Functionalizing ultrafine fibers via di-functional reagents and their applications in enzyme immobilization

Immobilization of enzymes enables repeated uses, simplifies after-reaction separation and purification as well as improves operational stability. Among solid supports for enzyme immobilization developed to date, fibrous polymeric materials are excellent candidates due to their unique advantages, including high specific surface area, wide ranging porosity, high mechanical strength, and versatile geometries. This research aims to generate functional fibers with highly reactive surfaces as solid supports. Toward this end, three approaches have been developed from the perspectives of attaching amphiphilic spacers, entrapping proteins into ultrafine fibers, and creating surface reactive groups.; The first approach involves activation of cellulose fiber surfaces to provide spacers and reactive groups to tether enzyme proteins. Ultrafine cellulose fibers (500∼800 nm) were generated from an electrospinning process.

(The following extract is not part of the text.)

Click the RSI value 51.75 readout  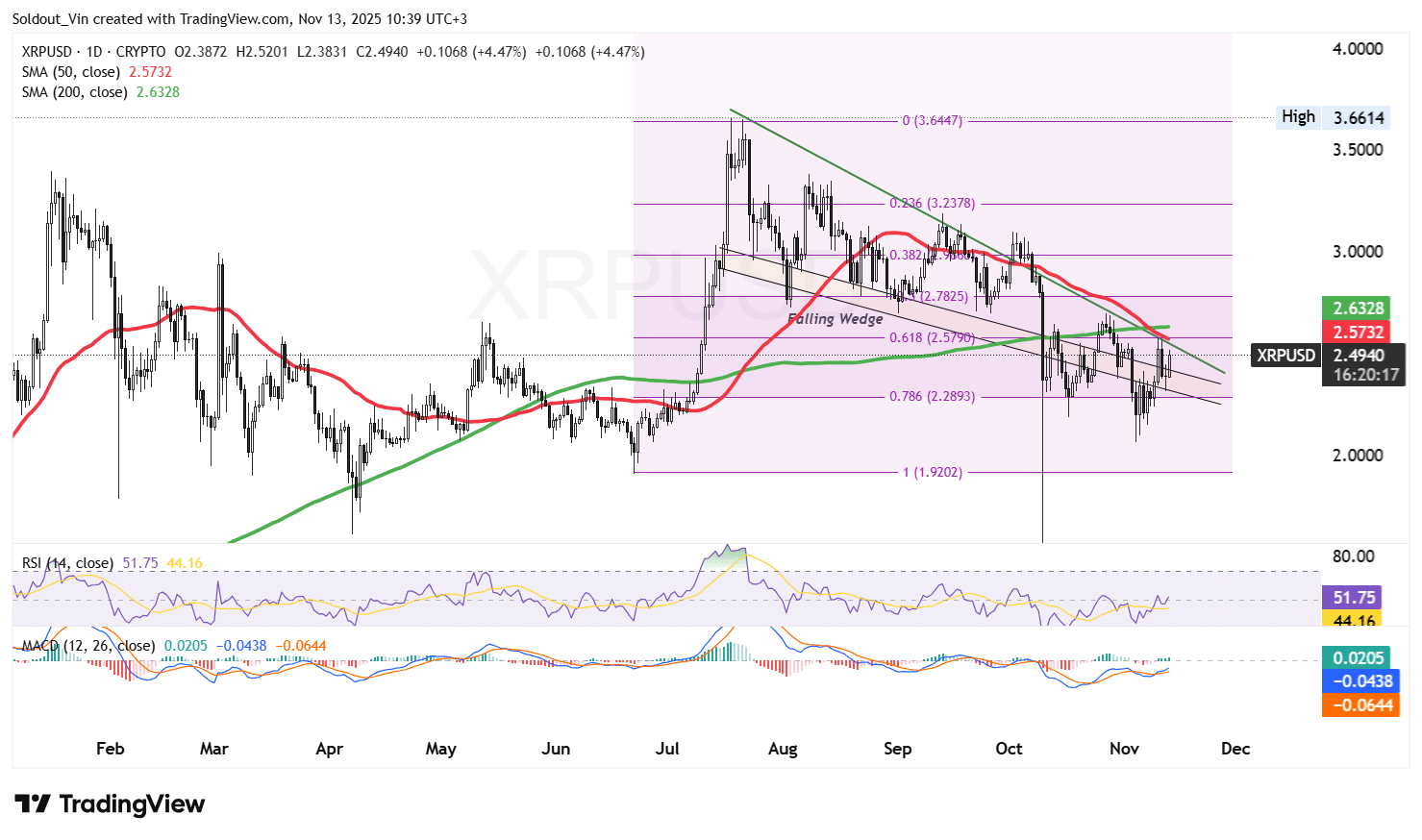pyautogui.click(x=1352, y=597)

Activation of cellulose fibers was achieved by reacting with diacylchloride bearing amphiphilic spacers---polyethylene glycol (PEG). Coupling of a lipase enzyme to the PEG-attached cellulose fibers was accomplished by amide bond formation in the presence of a water-soluble carbodiimide. The bound lipase showed much improved stability upon the exposure to organic solvents, and significantly higher retention of catalytic activity at elevated temperatures up to 80°C than crude lipase.; Physical entrapment of enzymes in fibers is a simple yet efficient approach to immobilize enzymes. This work demonstrated that up to 50 wt% of lipase can be electrospun into ultrafine polyvinyl alcohol (PVA) fibers without significant loss in its activity and macroscopic phase separation. Entrapped lipase exhibited much improved storage stability than crude lipase.; Another functional support---aldehyde-containing cellulose (Cell-CHO) was generated from the reactions of cellulose with glutaraldehyde (GA). The factors that controlled the activation level---the quantity of aldehyde, including concentrations of GA and a Lewis acid catalyst, and reaction temperature were studied. Furthermore, a small amine-bearing compound was attached to Cell-CHO, showing its potential for protein immobilization.; Finally, ultrafine fibrous PVA membranes, produced by electrospinning of aqueous PVA solution, were rendered water stability by reacting with GA and PEG diacylchloride. This water-stable PEG grafted PVA membrane is expected to be useful in biomedical and biotechnological fields.